Given instruction ▸
From the video decoder passage below, copy word for word the part from "Upon a direct mode prediction, the" to "a data detector 109.".

Passage ▸
-*-
A motion information generator 105 receives a motion vector for an anchor block which is referred to upon a direct mode prediction and a reference picture number, and combines the motion vector and the reference picture number, thereby generates motion information of a target pixel block. Meanwhile, a still-state determination unit 106 also receives the motion vector for the anchor block and the reference picture number, and determines whether or not the target pixel block can be considered still. The determining conditions used are as described above. A selector 107 selectively stores in the memory 100 either an output of the motion information generator 105 or a determination result of the still-state determination unit 106 as direct-mode prediction information of the target pixel block. As the determination result of the still-state determination unit 106, for example, a flag colZeroFlag can be used.
Upon a direct mode prediction, the motion vector predictor 103 generates a direct-mode motion vector as the predicted motion vector, referring to the direct-mode prediction information read from the memory 100 to a direct-mode prediction information memory 108, based on the output of a data detector 109.
The selection operation of the selector 107 is controlled by the data detector 109. The data detector 109 instructs the selector 107 to select the determination result of the still-state determination unit 106 when predetermined data is detected in the video stream input to the video decoder. The data detector 109 instructs the selector 107 to select the output of the motion information generator 105 until the predetermined data is detected. The predetermined data is information indicating whether a motion vector can be predicted or not in spatial direct mode. The predetermined data is, for example, included in the video stream as supplemental enhancement information (SEI) in the video stream, or included in one of the header of a packetized elementary stream (PES), the header of a picture, or the header of a slice. Alternatively, direct_spatial_mv_pred_flag included in the header of a slice can be used as the predetermined data.
-*-
Extracted information ▸
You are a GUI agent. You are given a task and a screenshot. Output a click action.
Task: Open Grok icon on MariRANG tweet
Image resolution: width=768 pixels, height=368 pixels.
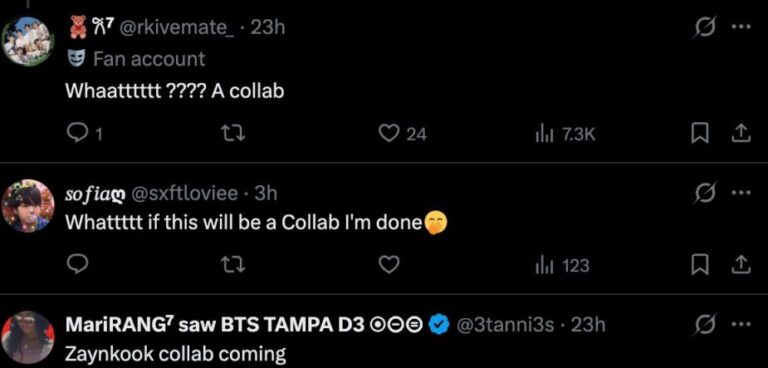tap(705, 325)
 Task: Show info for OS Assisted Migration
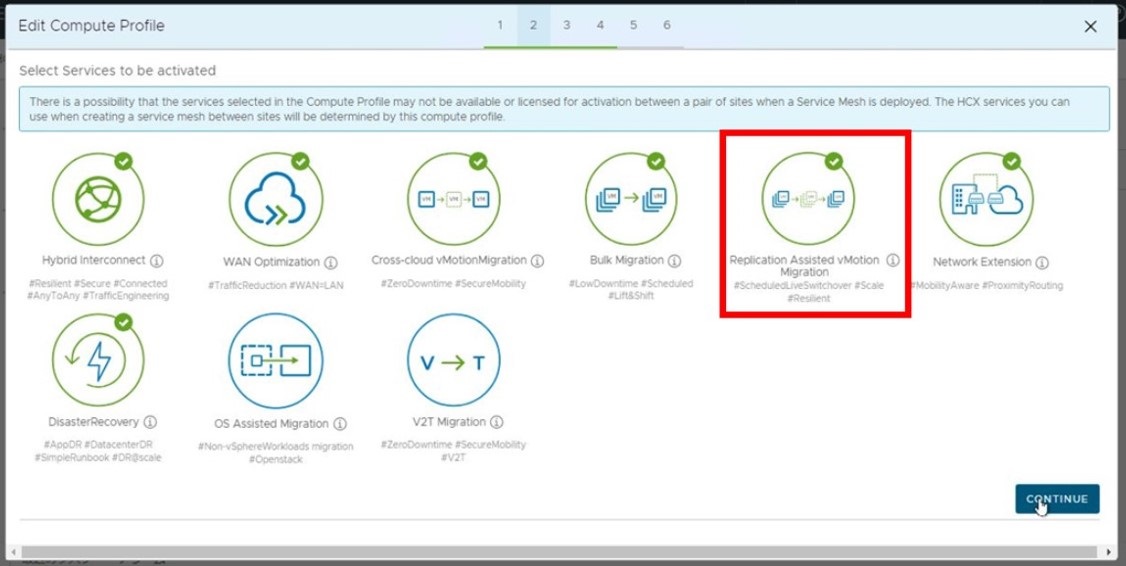click(340, 424)
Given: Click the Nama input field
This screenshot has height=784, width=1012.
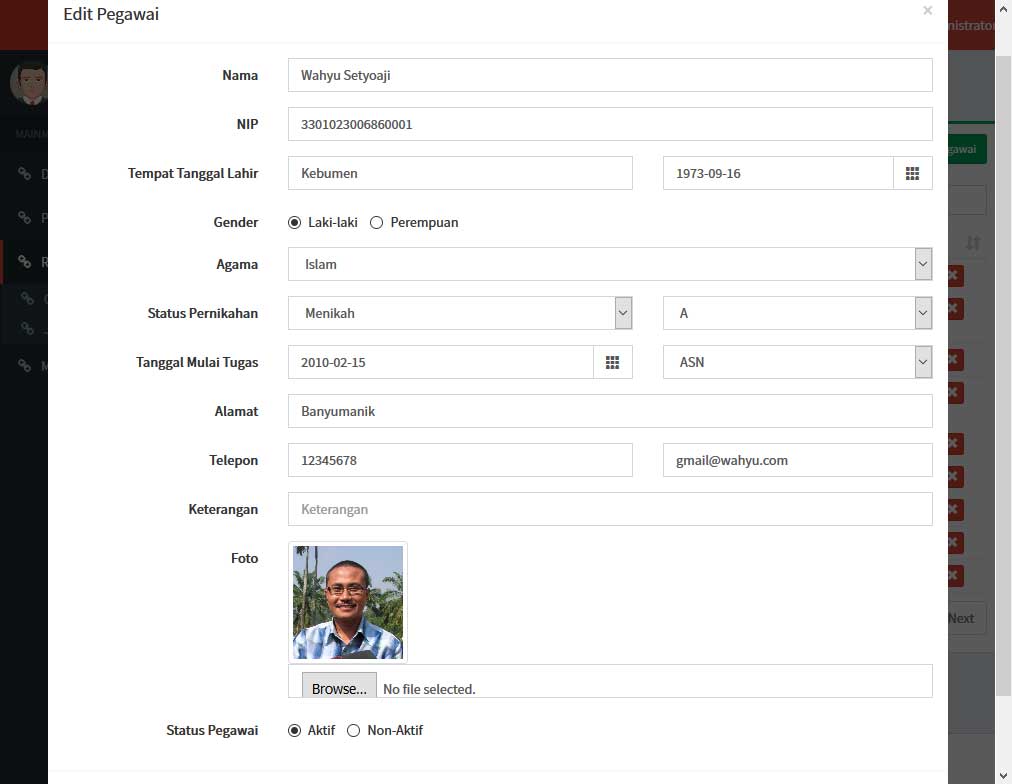Looking at the screenshot, I should (610, 75).
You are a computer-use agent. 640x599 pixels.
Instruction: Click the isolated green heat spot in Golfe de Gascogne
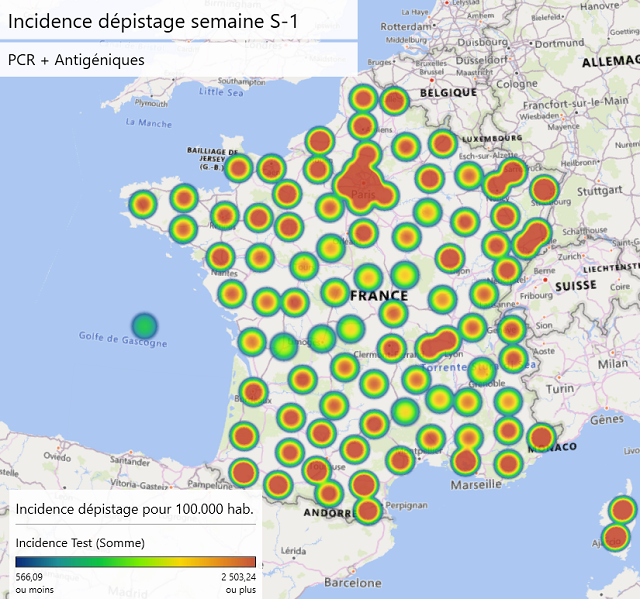coord(145,326)
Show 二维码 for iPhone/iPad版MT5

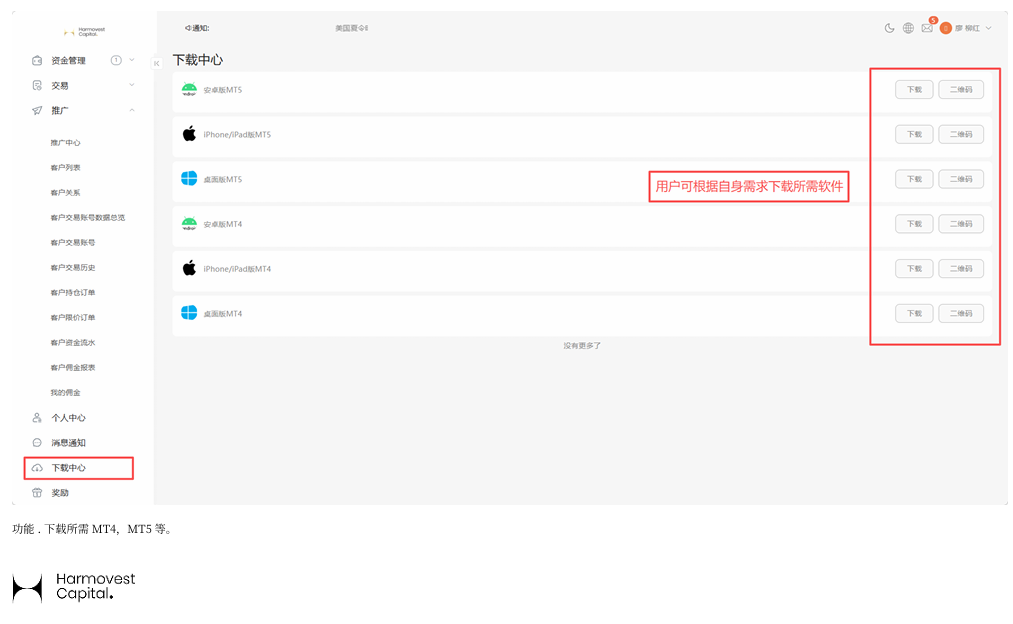tap(961, 134)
-*-
Written response ▸
Upon a direct mode prediction, the motion vector predictor 103 generates a direct-mode motion vector as the predicted motion vector, referring to the direct-mode prediction information read from the memory 100 to a direct-mode prediction information memory 108, based on the output of a data detector 109.